Tentu dalam hal pilihan
politik akan lebih relevan dengan keluarga masa kini. Merujuk kepada kehidupan
keluarga; isteri/suami dan anak-anaknya? Bahkan bagaimana keluarga dekatnya,
termasuk saudara-saudaranya?
Menjadikan keluarga
sebagai pertimbangan dalam memilih penting. Karena selain memang secara agama
dianjurkan, juga karena sejarah membuktikan banyak politisi yang terjatuh
disebabkan oleh keluarga, anak atau isterinya yang tidak berintegritas.
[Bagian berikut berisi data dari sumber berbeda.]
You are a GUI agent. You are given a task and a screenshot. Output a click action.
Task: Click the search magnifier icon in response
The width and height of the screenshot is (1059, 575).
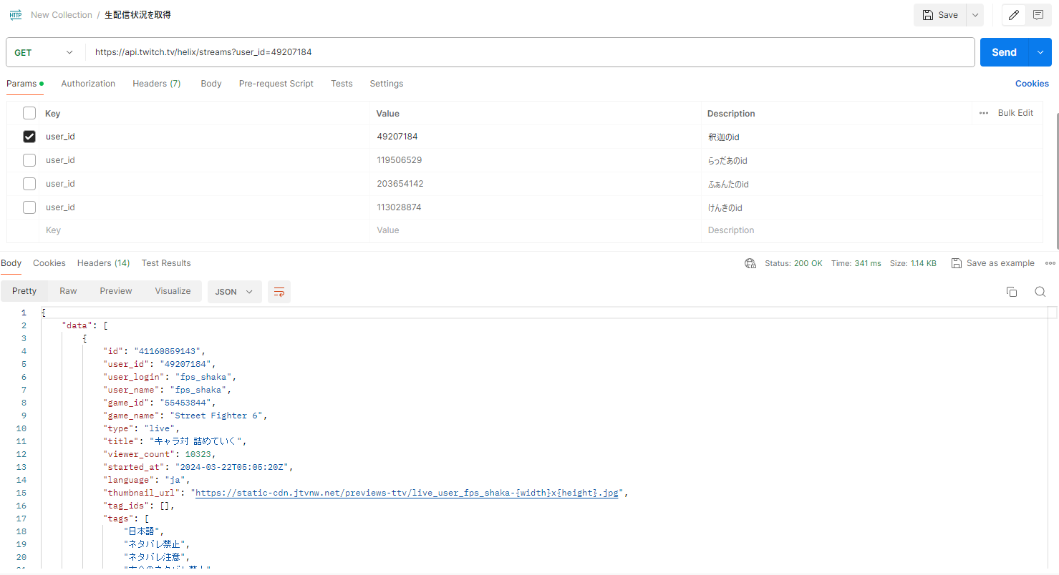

Silahkan membaca sejarah pembesar-pembesar dunia, termasuk di negara kita
sendiri.
Pertimbangan atau
kalkulasi selanjutnya adalah pada rekam jejak calon yang akan dipilih dalam
kehidupan publiknya. Tentu lebih khusus lagi bagaimana rekam jejak para calon
ketika diberikan amanah/jabatan publik?
Pertimbangan ini sangat
penting untuk mengukur hari-hari ke depan calon itu. Karena sesungguhnya cara
terbaik untuk mengetahui tentang siapa calon pemimpin di masa mendatang adalah
dengan melihat masa lalunya. Yaitu dengan melihat rekam jejaknya dalam
melaksanakan amanah yang pernah diletakkan di atas pundaknya.
Semoga kita semua dapat
belajar lebih rasional dalam menentukan pilihan. Kita harus mampu menggunakan
“rasio” atau kemampuan kita dalam menimbang-nimbang para calon yang ada. Bukan
karena sekedar ikatan emosial, kedekatan pribadi, apalagi karena memang sekedar
dorongan pragmatis atau kepentingan tertentu. Semoga!